North Korea has laundered money through US banks in an elaborate, years-long plot to evade international sanctions, according to a new report citing a leak of confidential documents from leading financial institutions.
The documents revealed that North Korea-linked organizations allegedly transferred more than $174.8 million illegally using shell companies and assistance from Chinese companies through US banks, including JPMorgan Chase and the Bank of New York Mellon, NBC News reported.
During that period, Washington had ramped up its sanctions against the Hermit Kingdom as Pyongyang pursued its nuclear and missile programs with vigor, according to the network.
Wire transfers from companies with shady ownership were made only days or hours apart in some instances, with amounts in round numbers and with no clear commercial reasons, according to the documents cited by NBC News.
Anti-money laundering expert Graham Barrow told the news outlet that those types of transactions are “red flags” that suggest efforts to hide the origins of illegal money.
Eric Lorber, a former Treasury Department official who worked on sanctions against the rogue regime during the Trump administration, told NBC News that “taken as a whole, you have what really, frankly, looks like a concerted attack by the North Koreans to access the US financial system over an extended period of time through multiple different avenues in ways that were fairly sophisticated.”
The trove of documents are part of the so-called “FinCEN Files” uncovered in the leak of suspicious activity reports, or SARs, filed with the Treasury’s Financial Crimes Enforcement Network, according to NBC News.
BuzzFeed News obtained the files in 2019 and shared them with the International Consortium of Investigative Journalists and other media outlets around the world.
FinCEN has announced plans for a major overhaul of the nation’s anti-money laundering rules as NBC and other media outlets prepared to report about the leaked documents.
The highly confidential SARs are filed by financial institutions to alert authorities about potentially illegal transactions, but they do not necessarily represent evidence of criminality, according to the report.
FinCEN condemned the leak of the materials, declined to comment on their content and said it had referred the matter to the Justice Department and the Treasury’s inspector general.
“As FinCEN has stated previously, the unauthorized disclosure of SARs is a crime that can impact the national security of the United States, compromise law enforcement investigations, and threaten the safety and security of the institutions and individuals who file such reports,” the department told NBC News.
“The documents you have in front of you, I think, help explain why the North Koreans have been so successful at sanction evasion,” Hugh Griffiths, former head of a UN Panel of Experts who tracked Pyongyang’s efforts to dodge sanctions, told the network.
“What you have is gold dust, because so few journalists, or investigators generally, get access to banking internal compliance documentation,” he added.
In one report cited by NBC News, JPMorgan informed the Treasury Department that the bank had overseen $89.2 million in transactions over a two-year period that benefited 11 companies believed to have ties to North Korea.
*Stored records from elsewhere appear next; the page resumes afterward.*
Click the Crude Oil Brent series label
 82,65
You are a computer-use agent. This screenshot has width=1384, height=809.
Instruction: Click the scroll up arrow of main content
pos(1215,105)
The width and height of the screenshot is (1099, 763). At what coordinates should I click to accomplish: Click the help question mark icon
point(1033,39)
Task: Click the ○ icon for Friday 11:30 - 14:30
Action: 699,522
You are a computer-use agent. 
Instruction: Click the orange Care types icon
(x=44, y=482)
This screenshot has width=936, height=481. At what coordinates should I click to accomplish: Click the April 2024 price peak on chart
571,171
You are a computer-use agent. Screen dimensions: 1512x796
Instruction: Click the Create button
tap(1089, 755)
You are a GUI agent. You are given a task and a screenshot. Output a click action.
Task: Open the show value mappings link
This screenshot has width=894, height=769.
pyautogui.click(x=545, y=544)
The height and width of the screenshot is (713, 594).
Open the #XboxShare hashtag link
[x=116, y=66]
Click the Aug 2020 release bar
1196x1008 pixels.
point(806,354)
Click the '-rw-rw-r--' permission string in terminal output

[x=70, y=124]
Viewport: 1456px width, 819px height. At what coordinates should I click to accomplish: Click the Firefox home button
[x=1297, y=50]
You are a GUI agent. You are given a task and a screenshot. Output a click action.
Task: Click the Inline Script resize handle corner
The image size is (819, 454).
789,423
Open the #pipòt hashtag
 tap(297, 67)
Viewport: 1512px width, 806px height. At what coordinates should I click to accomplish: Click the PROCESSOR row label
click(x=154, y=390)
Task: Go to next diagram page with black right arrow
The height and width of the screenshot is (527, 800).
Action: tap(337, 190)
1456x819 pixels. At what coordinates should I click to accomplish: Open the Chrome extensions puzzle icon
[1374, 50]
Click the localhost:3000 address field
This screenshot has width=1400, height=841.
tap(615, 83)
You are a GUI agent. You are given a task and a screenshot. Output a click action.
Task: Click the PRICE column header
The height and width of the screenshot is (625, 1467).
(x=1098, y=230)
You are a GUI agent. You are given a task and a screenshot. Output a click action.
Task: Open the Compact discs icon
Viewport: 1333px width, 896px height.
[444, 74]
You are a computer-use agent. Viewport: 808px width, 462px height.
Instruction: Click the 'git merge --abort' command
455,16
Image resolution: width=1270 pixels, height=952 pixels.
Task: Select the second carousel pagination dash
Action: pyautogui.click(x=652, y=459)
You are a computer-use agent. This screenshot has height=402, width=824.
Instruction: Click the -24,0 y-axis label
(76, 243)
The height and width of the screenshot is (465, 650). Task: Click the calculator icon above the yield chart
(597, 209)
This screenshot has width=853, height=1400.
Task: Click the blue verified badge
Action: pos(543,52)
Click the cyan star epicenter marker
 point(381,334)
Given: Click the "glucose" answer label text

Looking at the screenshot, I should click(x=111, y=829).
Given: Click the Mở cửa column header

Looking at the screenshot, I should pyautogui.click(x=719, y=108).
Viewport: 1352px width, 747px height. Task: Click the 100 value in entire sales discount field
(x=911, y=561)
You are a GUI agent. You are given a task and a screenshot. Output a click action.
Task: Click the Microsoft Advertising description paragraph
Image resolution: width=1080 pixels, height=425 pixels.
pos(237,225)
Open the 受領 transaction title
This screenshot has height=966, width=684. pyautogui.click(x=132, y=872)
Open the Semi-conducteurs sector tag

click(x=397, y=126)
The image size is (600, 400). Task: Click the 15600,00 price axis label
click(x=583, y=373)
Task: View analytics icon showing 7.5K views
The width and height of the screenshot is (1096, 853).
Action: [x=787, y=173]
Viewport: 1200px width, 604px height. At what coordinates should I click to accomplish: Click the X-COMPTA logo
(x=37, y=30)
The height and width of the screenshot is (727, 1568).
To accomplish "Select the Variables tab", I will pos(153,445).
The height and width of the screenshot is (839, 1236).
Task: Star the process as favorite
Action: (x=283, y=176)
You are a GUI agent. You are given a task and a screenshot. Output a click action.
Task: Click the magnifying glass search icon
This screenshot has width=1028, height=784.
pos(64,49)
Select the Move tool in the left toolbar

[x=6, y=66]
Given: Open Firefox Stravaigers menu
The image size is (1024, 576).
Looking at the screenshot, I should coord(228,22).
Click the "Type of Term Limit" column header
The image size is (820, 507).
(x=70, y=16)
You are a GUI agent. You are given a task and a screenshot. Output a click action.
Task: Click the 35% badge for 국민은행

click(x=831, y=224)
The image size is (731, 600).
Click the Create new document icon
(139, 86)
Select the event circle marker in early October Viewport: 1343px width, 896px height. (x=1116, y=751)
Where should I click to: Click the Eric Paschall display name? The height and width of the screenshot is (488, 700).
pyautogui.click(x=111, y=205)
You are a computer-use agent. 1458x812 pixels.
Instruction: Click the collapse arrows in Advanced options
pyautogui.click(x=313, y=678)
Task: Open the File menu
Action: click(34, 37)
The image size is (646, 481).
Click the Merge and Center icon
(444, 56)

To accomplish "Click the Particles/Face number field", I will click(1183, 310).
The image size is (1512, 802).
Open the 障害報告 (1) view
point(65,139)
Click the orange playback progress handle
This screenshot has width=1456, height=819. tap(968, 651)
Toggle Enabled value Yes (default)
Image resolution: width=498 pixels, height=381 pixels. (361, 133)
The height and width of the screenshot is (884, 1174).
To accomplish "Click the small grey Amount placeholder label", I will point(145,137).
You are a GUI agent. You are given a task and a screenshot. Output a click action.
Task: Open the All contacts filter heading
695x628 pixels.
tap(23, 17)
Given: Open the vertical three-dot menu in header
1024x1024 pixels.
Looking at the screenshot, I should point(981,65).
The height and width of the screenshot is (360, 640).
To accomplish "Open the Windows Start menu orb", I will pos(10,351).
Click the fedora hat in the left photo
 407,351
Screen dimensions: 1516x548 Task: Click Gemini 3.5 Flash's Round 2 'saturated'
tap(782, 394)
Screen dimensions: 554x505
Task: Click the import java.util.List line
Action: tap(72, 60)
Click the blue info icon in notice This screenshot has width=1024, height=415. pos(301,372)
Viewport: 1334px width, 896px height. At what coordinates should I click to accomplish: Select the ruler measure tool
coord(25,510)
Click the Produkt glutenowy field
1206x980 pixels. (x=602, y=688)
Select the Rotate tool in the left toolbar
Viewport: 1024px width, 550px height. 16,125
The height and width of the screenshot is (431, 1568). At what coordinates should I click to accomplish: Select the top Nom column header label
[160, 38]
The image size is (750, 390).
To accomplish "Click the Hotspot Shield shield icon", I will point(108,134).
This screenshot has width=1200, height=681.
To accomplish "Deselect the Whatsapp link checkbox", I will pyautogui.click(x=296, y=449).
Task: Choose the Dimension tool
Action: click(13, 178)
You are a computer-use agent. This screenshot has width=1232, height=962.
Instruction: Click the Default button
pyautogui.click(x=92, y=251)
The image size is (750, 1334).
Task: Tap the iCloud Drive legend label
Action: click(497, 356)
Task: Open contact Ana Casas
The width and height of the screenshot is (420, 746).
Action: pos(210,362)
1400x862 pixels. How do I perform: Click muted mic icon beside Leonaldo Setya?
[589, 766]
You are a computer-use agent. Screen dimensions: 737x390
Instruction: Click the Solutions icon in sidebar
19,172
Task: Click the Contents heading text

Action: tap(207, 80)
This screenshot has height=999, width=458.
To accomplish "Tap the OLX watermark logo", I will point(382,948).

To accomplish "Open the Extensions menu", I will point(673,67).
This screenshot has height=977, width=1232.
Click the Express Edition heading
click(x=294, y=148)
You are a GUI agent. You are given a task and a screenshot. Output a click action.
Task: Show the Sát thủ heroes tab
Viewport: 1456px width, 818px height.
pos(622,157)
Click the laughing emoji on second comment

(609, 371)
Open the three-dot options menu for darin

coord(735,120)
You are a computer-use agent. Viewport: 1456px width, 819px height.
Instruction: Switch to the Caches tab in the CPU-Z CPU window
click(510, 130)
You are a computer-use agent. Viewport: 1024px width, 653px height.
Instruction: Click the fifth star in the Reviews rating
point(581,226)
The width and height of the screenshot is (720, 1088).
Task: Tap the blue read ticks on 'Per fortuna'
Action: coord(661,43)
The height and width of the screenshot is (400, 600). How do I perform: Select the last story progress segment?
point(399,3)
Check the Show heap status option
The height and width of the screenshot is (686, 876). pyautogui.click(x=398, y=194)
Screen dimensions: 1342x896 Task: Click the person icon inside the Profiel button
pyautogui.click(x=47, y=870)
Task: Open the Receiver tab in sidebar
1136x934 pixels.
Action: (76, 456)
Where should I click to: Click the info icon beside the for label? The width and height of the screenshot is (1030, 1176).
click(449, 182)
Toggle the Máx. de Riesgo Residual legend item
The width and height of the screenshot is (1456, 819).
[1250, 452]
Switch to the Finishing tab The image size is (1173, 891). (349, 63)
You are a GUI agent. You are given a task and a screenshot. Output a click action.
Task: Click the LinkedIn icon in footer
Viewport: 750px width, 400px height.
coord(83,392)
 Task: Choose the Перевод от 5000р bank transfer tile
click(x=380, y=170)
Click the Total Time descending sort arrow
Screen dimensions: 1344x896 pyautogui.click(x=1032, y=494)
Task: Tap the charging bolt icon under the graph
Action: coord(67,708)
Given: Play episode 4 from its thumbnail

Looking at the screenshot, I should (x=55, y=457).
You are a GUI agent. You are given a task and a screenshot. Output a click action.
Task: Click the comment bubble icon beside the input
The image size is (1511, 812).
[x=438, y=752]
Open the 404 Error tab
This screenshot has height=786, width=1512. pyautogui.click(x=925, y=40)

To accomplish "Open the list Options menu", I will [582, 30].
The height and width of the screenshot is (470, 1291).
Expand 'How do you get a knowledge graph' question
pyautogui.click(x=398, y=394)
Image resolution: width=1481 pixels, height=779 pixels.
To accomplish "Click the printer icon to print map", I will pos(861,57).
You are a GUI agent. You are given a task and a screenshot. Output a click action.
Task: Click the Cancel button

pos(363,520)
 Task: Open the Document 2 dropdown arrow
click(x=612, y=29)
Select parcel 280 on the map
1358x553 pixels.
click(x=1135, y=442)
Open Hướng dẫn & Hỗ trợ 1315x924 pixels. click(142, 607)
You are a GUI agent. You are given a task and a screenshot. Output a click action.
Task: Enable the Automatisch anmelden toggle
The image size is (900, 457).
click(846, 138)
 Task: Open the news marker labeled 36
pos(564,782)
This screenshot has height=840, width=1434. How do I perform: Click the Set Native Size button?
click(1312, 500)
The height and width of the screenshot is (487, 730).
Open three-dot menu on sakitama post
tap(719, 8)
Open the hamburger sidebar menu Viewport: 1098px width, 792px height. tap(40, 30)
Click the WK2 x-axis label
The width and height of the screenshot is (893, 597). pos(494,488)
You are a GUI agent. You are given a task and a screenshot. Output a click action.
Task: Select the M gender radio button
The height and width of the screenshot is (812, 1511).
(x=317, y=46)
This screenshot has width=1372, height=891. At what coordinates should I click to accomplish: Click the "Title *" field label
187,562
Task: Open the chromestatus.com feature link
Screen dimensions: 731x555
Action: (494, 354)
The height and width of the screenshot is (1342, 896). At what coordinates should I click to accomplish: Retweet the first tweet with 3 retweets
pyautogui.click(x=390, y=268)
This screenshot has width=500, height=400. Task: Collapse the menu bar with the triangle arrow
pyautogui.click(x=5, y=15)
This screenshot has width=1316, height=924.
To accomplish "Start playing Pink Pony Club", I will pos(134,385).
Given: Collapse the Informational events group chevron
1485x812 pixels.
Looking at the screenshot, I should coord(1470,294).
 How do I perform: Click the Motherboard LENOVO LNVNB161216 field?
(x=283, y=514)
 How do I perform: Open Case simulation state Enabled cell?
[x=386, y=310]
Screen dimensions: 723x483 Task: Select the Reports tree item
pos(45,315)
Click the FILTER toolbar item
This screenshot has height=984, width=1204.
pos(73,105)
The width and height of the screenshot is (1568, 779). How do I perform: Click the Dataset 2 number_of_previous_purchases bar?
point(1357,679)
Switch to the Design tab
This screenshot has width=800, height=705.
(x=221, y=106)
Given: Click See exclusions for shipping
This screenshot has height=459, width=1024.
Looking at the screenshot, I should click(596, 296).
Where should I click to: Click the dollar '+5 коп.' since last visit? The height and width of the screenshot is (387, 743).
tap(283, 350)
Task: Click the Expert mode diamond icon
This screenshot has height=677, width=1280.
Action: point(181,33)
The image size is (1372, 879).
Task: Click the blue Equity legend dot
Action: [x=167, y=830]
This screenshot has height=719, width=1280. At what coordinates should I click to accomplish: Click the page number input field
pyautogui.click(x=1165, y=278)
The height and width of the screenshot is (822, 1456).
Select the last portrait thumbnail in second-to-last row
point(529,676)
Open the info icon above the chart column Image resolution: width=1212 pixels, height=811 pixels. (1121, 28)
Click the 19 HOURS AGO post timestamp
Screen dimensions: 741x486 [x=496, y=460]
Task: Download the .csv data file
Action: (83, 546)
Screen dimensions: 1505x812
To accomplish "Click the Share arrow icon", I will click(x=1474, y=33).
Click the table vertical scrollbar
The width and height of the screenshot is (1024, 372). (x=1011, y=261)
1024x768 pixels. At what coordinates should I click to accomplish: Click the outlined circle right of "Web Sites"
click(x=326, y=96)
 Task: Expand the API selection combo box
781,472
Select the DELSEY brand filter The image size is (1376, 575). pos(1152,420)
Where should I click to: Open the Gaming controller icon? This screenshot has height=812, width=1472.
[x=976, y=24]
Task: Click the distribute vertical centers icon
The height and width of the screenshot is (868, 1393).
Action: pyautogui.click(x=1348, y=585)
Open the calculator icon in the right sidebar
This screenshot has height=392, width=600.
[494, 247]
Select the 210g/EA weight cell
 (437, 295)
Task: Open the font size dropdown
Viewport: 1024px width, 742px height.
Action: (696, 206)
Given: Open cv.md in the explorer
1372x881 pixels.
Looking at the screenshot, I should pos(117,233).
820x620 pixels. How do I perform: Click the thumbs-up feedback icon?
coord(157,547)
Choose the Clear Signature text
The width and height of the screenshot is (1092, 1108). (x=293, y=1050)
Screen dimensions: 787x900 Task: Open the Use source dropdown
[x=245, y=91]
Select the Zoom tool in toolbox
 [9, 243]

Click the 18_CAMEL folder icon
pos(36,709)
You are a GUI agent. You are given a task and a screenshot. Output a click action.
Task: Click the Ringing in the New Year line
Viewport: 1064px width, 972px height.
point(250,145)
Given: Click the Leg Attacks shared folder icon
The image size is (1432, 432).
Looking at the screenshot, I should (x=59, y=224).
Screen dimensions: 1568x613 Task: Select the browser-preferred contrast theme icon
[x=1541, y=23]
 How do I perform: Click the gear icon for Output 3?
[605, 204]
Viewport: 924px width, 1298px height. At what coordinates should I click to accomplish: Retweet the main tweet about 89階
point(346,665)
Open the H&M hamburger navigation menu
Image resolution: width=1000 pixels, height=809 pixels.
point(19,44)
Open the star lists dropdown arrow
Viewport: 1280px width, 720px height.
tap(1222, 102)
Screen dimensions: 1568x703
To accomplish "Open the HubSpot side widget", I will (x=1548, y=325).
JPMorgan said it had previously flagged the companies as suspicious, according to the report, which said it was unclear why the bank approved the transactions given its stated suspicions.
The bank told NBC News it was prohibited by law from commenting on specific SARs, but said it has admitted to shortcomings and has invested in efforts to expand anti-money laundering, or AML, measures.
“We acknowledged in that 2014 report that our existing AML controls needed improvement, and have since devoted considerable resources to comply with the laws and regulations governing anti-money laundering, terrorist financing and economic sanctions,” a JPMorgan rep told the network.
“Today, thousands of employees and hundreds of millions of dollars are devoted to helping support law enforcement and national security efforts,” said the company,” the spokesperson added.
In another case, bank documents reveal how the head of a company in the Chinese city of Dandong along the North Korea border apparently laundered money.
The US has indicted the woman, Ma Xiaohong, her company, Dandong Hongxiang Industrial Development Corp., and others at the company on money-laundering charges and helping Pyongyang evade sanctions – though no one has yet been extradited, NBC News reported.
Federal prosecutors declined to comment to the outlet about the pending charges from last year and 2016.
Ma and her company allegedly routed money to North Korea through various countries by using shell companies to move tens of millions of dollars through banks in New York, according to the SAR filed by the Bank of New York Mellon, which reported that it handled suspicious transfers of $85.6 million.
The bank wrote that it was prompted to search through its records because of a “government inquiry,” according to NBC News, which reported that the bank permitted dozens of transfers despite media accounts that showed that Ma had talked openly about conducting business with Pyongyang.
The Bank of New York Mellon also said it could not comment but that it “takes its role in protecting the integrity of the global financial system seriously” and fully complies with applicable laws and regulations, according to the report.